In answer to your question: O'Malley is a more despicable owner.
Captain Cold Nose
03-19-2009, 04:39 AM
Thanks for the unbiased, objective opinion I was looking for.
EdTarbusz
03-19-2009, 09:56 AM
Here's a link which contains a scan of an article from May 24th 1958 in which O'Malley threatens to leave for Toronto, among other places, if the people of Los Angeles don't cave in to his demands:
http://latimesblogs.latimes.com/thedailymirror/2008/05/the-toronto-dod.html
.
The story convieniently doesn't mention that O'Malley had a deal in place with LA city officials that the Dodgers would be able to build a stadium at the Chavez Ravine site if they would relocate to LA.
Mongoose
03-19-2009, 10:23 AM
Thanks for the unbiased, objective opinion I was looking for.
I detect a hint of sarcasm in this answer. Perhaps I'm mistaken. If you feel any of the points I've raised are not valid or accurate, please explain why.
Captain Cold Nose
03-19-2009, 10:25 AM
I detect a hint of sarcasm in this answer. Perhaps I'm mistaken. If you feel any of the points I've raised are not valid or accurate, please explain why.
I feel you speak well for your side of the argument. I'll leave it at that.
Mongoose
03-19-2009, 10:35 AM
The story convieniently doesn't mention that O'Malley had a deal in place with LA city officials that the Dodgers would be able to build a stadium at the Chavez Ravine site if they would relocate to LA.
I believe the whole sordid story is on the scanned newspaper page that's on the linked page.
Either way, this just goes to show you that Walter wasn't interested in being a "pioneer"; he was interested in the big land grab. If he didn't get the big land grab, he was moving the team again.
It's too bad some Martians didn't show up at that time with a better deal: then Walter would have been a "pioneer" in Outer Space. Knowing the situation, he'd have persuaded Stoneham to move the Giants to Uranus to cut travel costs for the league...
EdTarbusz
03-19-2009, 10:45 AM
I believe the whole sordid story is on the scanned newspaper page that's on the linked page.
Either way, this just goes to show you that Walter wasn't interested in being a "pioneer"; he was interested in the big land grab.

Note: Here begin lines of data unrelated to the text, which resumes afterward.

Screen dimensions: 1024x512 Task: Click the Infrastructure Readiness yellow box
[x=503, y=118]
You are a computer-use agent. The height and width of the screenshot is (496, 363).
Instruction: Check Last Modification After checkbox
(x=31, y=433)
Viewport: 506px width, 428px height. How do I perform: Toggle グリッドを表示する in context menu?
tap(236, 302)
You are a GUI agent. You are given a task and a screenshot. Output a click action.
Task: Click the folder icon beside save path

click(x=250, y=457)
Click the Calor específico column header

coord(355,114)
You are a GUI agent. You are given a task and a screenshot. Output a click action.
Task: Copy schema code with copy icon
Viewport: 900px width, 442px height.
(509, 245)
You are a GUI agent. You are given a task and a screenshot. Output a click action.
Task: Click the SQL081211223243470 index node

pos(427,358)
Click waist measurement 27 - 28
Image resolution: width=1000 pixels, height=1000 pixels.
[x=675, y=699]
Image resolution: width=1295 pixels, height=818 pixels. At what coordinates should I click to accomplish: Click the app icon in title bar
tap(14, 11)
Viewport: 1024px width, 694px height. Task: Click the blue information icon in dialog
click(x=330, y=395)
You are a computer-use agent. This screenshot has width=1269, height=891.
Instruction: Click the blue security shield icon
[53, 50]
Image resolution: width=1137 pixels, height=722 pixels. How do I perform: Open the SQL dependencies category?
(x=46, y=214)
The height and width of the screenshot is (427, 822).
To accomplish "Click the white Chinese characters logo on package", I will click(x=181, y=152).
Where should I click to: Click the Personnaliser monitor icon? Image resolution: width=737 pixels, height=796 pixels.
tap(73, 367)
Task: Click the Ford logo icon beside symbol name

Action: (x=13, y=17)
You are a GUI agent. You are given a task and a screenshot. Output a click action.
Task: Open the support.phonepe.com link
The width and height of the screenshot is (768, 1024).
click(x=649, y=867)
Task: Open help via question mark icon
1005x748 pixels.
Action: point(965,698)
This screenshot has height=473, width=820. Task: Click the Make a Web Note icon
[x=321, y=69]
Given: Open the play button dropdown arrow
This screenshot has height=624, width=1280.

If he didn't get the big land grab, he was moving the team again.
It's too bad some Martians didn't show up at that time with a better deal: then Walter would have been a "pioneer" in Outer Space. Knowing the situation, he'd have persuaded Stoneham to move the Giants to Uranus to cut travel costs for the league...
If LA reneged on the promised deal, why shouldn't O'Malley consider leaving the area?
Tampa Bay Giants
03-19-2009, 09:20 PM
As far as Marge Schott being a bad owner, I certainly don't agree with her Hitler comments and what she said about the "Million Dollar N______," and a lot of other things that she did like asing that the Reds didn't need scouts because "all they do is sit around and watch baseball games".
But I sure appreciated the $3.50 ticket, $1 hot dog, $1 soda and $5.00 parking while she was the owner.
I think she was just an over-zealot fan who bought the team and was out of her league.